START Data in this exercise

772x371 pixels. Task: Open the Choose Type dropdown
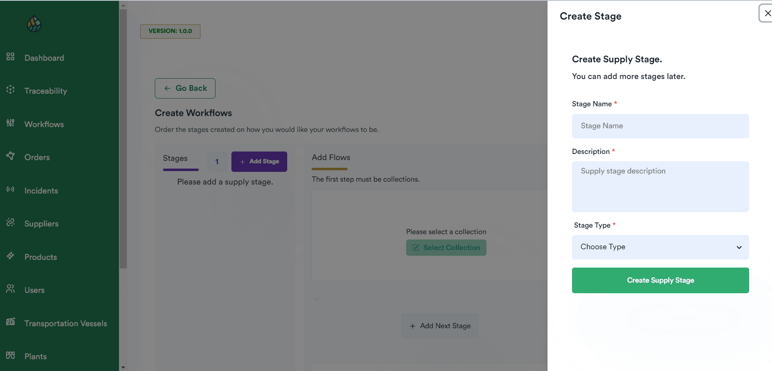[660, 247]

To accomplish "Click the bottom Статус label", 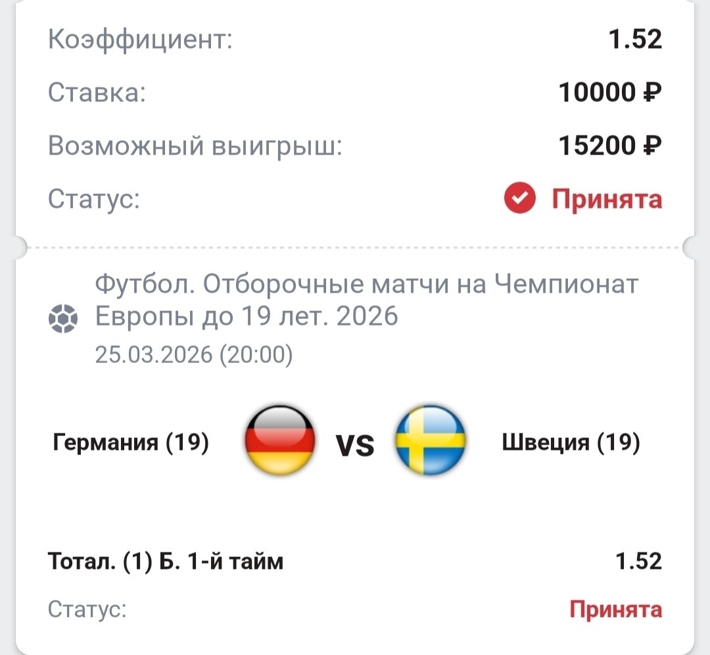I will (x=87, y=610).
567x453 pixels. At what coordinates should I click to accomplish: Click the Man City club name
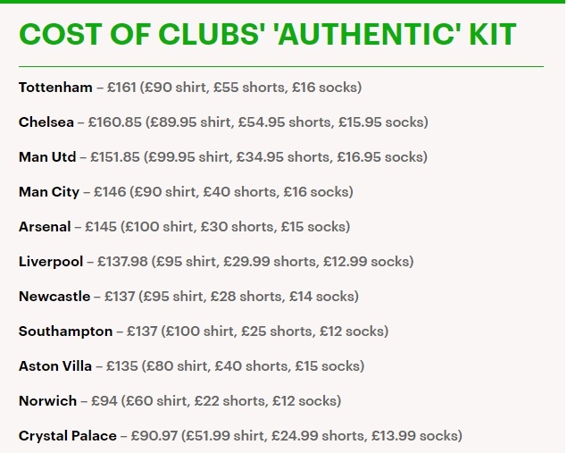[x=49, y=192]
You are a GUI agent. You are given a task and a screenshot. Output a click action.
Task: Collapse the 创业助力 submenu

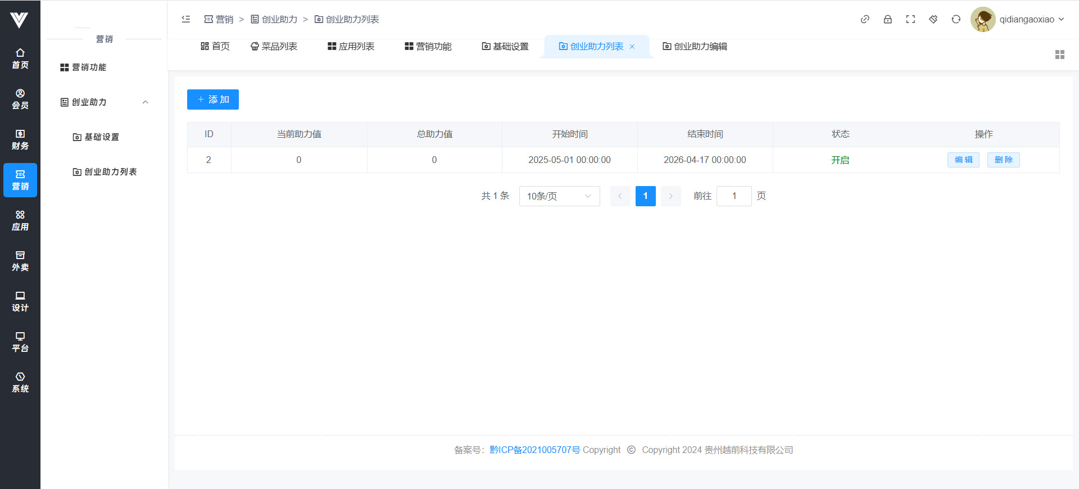[x=145, y=102]
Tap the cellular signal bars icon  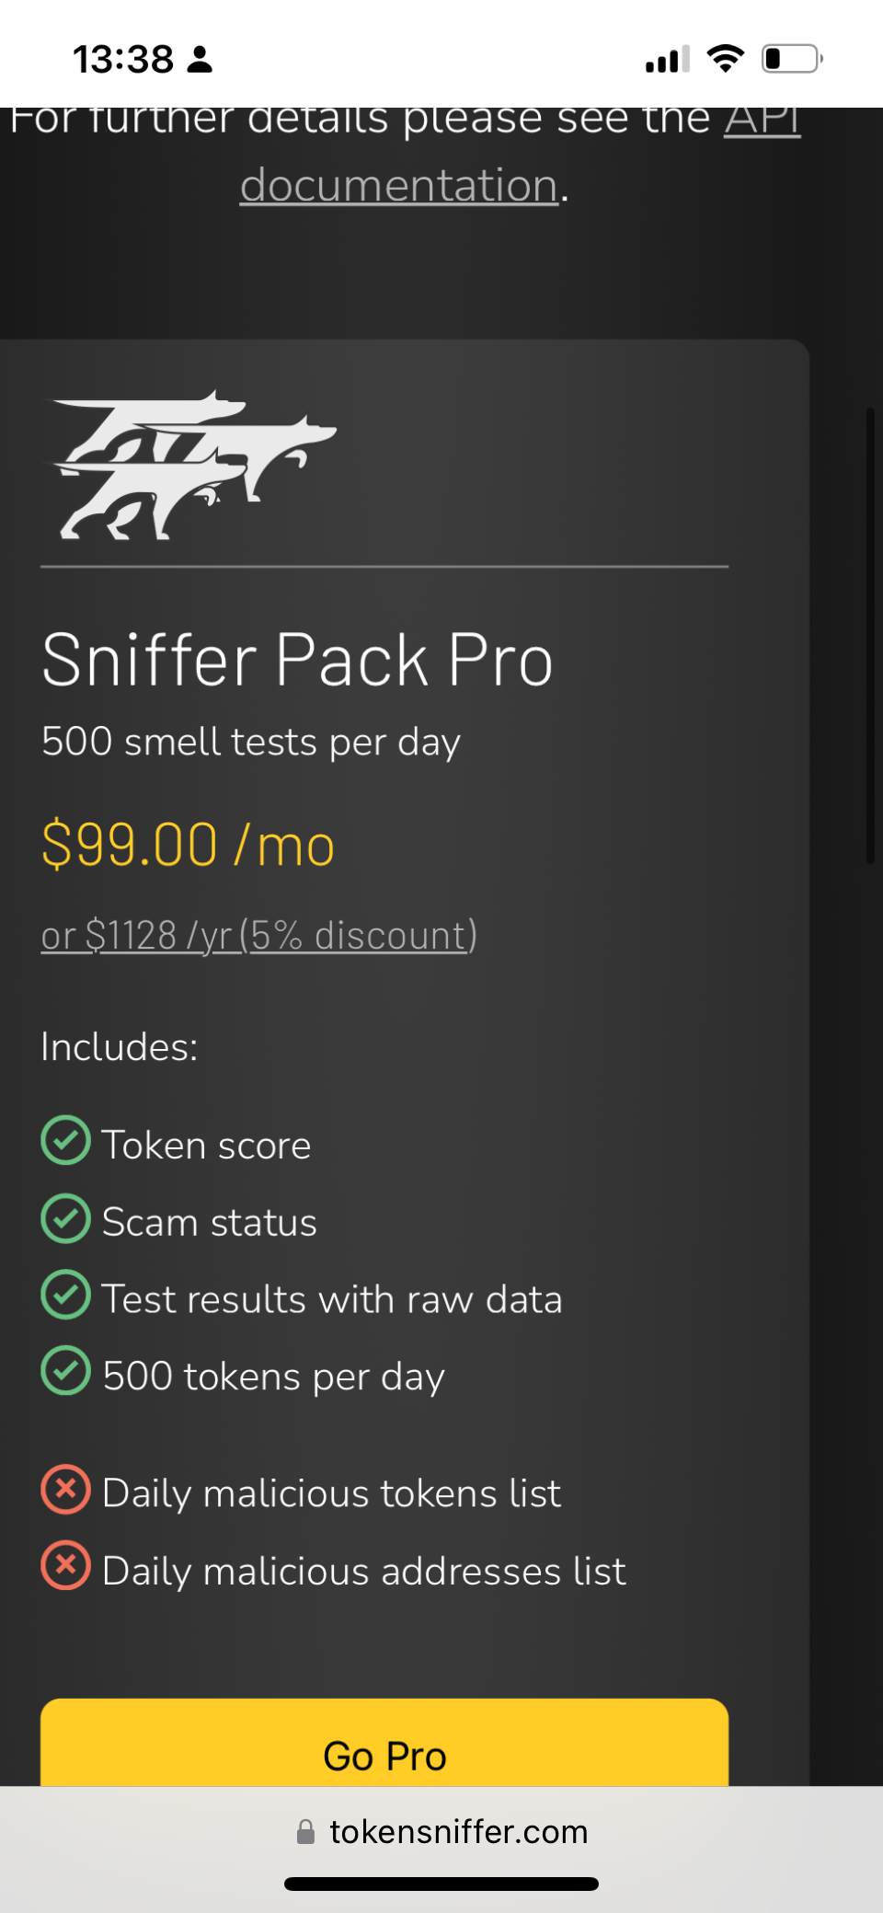pyautogui.click(x=667, y=60)
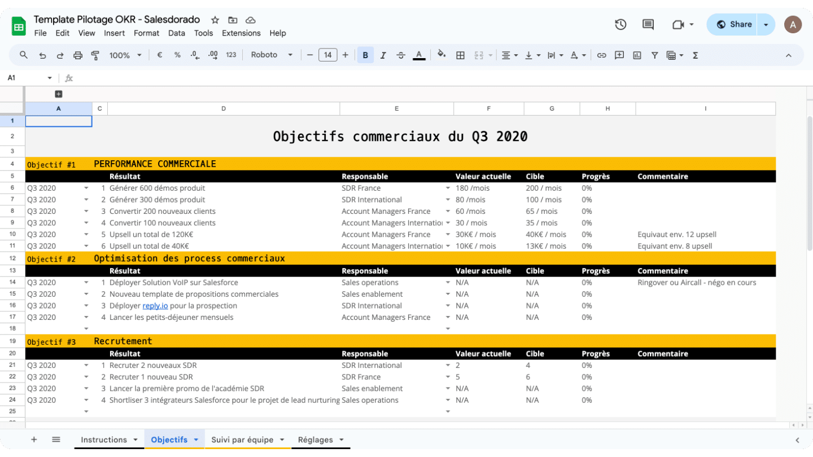
Task: Select the Paint format tool
Action: click(95, 55)
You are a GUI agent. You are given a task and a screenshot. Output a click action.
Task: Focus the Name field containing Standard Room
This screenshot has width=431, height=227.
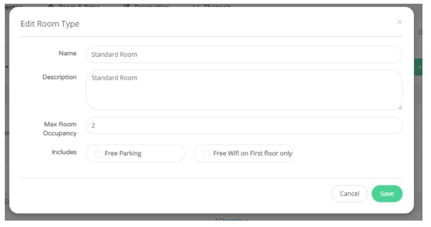[x=244, y=55]
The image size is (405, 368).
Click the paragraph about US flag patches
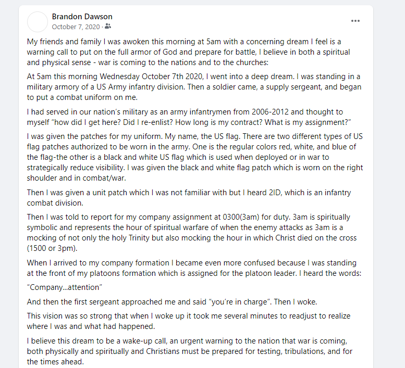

END Data in this exercise

Required action:
Leaving out every picture, transcribe exactly the lines from the line that contains "This screenshot has width=431, height=227." through the final line of the entries above.

Answer below:
This screenshot has width=431, height=227.
[x=244, y=55]
The image size is (405, 368).
Click the paragraph about US flag patches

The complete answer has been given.